The reason this would work is because the jump_not_zero conditional branching instruction doesn't have to follow a compare instruction if it's comparing the result of the add instruction to 0.
Do all supported architectures have a branch instruction that will work without a compare instruction?
Not to my knowledge. Condition-code dependencies such as you presume are very detrimental to multi-issue instruction pipelines (though they worked fine on the PDP-11 and other in-order legacy processors).
As before: If you are suggesting improvements in rustc/LLVM optimization passes, it would be very useful if you could include an example of Rust code that is currently not optimized correctly.
Frequently that is fine, but there are times when programmers need an iterator to run in order.

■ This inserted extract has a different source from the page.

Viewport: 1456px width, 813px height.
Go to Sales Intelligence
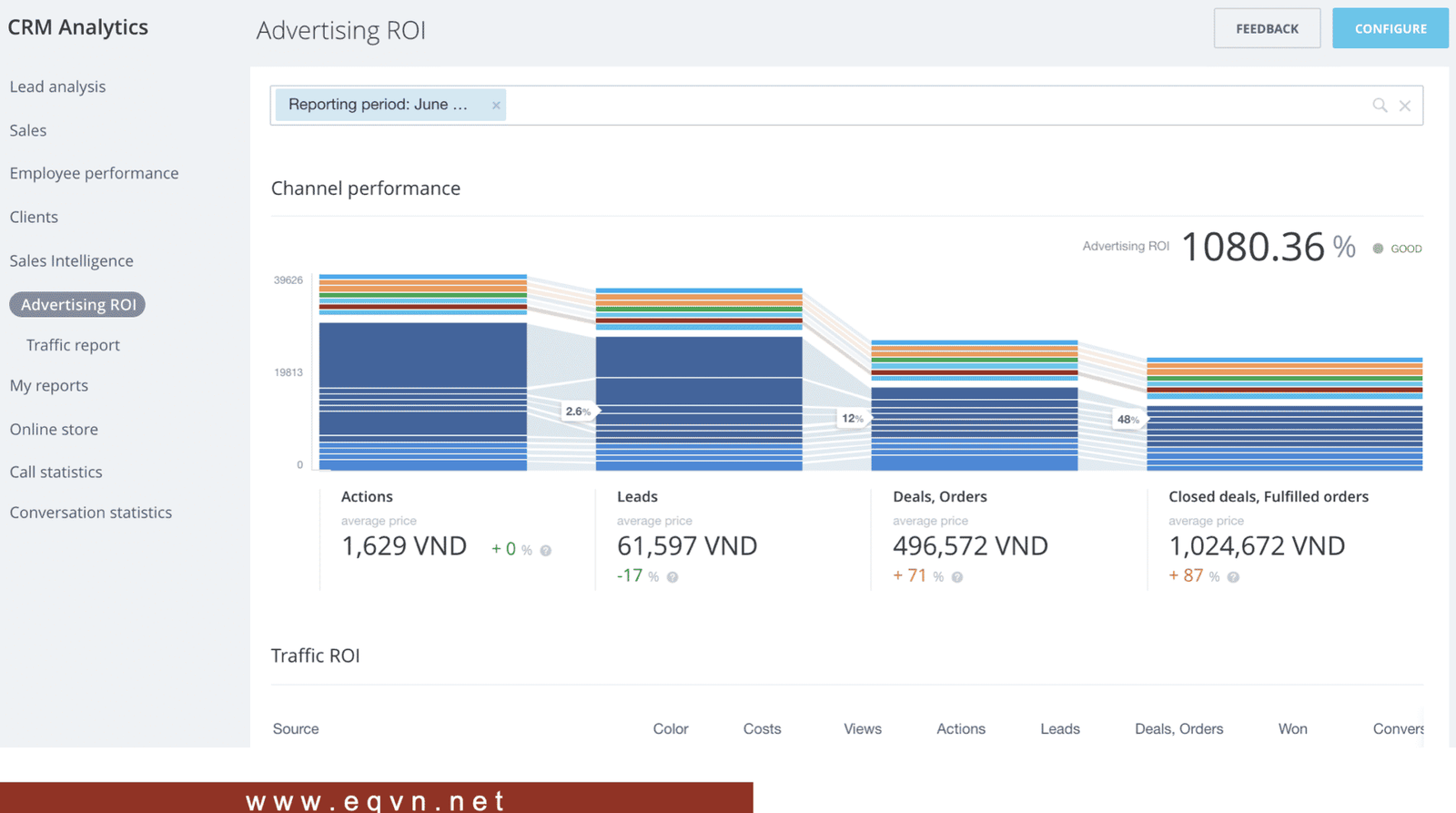[71, 261]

2.) The whole loop would need to be skipped when vector length = 0.
3.) If the jge (conditional branch if greater/equal) instruction isn't available, the code can be made to work with a jne, but it seems like it would need the ptr to be offset by one element backward.
This optimization doesn't help when Rust unrolls the loop...
It does help when you can eliminate the cmp instruction in the loop by manipulating the parameters in such a way that you would be comparing the loop variable with 0.
The most common modification is to change the loop from a count up to a count down loop.
Many loops have code like this in the loop:
...
add rdx, 40
cmp rcx, rdx
jne .LBB0_2
When you rework the loop so you would be comparing the loop counter/index against zero, the loop looks like this:
...
add rdx, -40
jge .LBB0_2
It's only a small improvement, and it's complicated by often running the loop backwards from what is expected, etc. But, when you can optimize the cmp out of the loop, it's just a LITTLE faster.
Going backwards is a change in behaviour, so can’t be an optimisation. Try .iter().rev(), it seems likely that if that matches the pattern llvm can optimise it.